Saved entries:
*** Block opens ***

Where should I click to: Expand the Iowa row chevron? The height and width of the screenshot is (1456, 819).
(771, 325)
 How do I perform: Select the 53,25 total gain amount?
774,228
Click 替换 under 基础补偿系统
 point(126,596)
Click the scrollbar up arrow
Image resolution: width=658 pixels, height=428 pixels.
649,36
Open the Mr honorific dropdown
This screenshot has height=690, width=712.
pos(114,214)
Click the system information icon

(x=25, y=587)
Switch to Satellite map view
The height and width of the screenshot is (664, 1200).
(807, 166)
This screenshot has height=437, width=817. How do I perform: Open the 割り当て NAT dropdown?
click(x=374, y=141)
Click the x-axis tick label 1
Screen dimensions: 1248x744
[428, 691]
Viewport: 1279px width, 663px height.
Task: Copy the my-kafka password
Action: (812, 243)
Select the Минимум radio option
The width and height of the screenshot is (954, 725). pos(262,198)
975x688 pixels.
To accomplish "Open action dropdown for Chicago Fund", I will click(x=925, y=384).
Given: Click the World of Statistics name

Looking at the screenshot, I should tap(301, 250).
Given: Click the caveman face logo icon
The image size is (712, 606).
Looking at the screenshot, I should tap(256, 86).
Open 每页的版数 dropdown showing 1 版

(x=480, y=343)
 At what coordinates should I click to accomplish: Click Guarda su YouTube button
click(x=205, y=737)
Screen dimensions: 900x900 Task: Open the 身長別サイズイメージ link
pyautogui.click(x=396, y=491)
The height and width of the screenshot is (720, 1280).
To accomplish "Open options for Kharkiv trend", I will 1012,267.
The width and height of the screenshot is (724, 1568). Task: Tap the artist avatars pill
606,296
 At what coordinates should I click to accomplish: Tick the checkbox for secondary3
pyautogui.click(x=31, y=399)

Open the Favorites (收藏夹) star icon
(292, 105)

*** Block closes ***

[TASK TO CARRY OUT] Would you please transcribe the records above in full and exactly?

[RESPONSE TO THE TASK]
Where should I click to: Expand the Iowa row chevron? The height and width of the screenshot is (1456, 819).
(771, 325)
 How do I perform: Select the 53,25 total gain amount?
774,228
Click 替换 under 基础补偿系统
 point(126,596)
Click the scrollbar up arrow
Image resolution: width=658 pixels, height=428 pixels.
649,36
Open the Mr honorific dropdown
This screenshot has height=690, width=712.
pos(114,214)
Click the system information icon

(x=25, y=587)
Switch to Satellite map view
The height and width of the screenshot is (664, 1200).
(807, 166)
This screenshot has height=437, width=817. How do I perform: Open the 割り当て NAT dropdown?
click(x=374, y=141)
Click the x-axis tick label 1
Screen dimensions: 1248x744
[428, 691]
Viewport: 1279px width, 663px height.
Task: Copy the my-kafka password
Action: (812, 243)
Select the Минимум radio option
The width and height of the screenshot is (954, 725). pos(262,198)
975x688 pixels.
To accomplish "Open action dropdown for Chicago Fund", I will click(x=925, y=384).
Given: Click the World of Statistics name

Looking at the screenshot, I should tap(301, 250).
Given: Click the caveman face logo icon
The image size is (712, 606).
Looking at the screenshot, I should tap(256, 86).
Open 每页的版数 dropdown showing 1 版

(x=480, y=343)
 At what coordinates should I click to accomplish: Click Guarda su YouTube button
click(x=205, y=737)
Screen dimensions: 900x900 Task: Open the 身長別サイズイメージ link
pyautogui.click(x=396, y=491)
The height and width of the screenshot is (720, 1280).
To accomplish "Open options for Kharkiv trend", I will 1012,267.
The width and height of the screenshot is (724, 1568). Task: Tap the artist avatars pill
606,296
 At what coordinates should I click to accomplish: Tick the checkbox for secondary3
pyautogui.click(x=31, y=399)

Open the Favorites (收藏夹) star icon
(292, 105)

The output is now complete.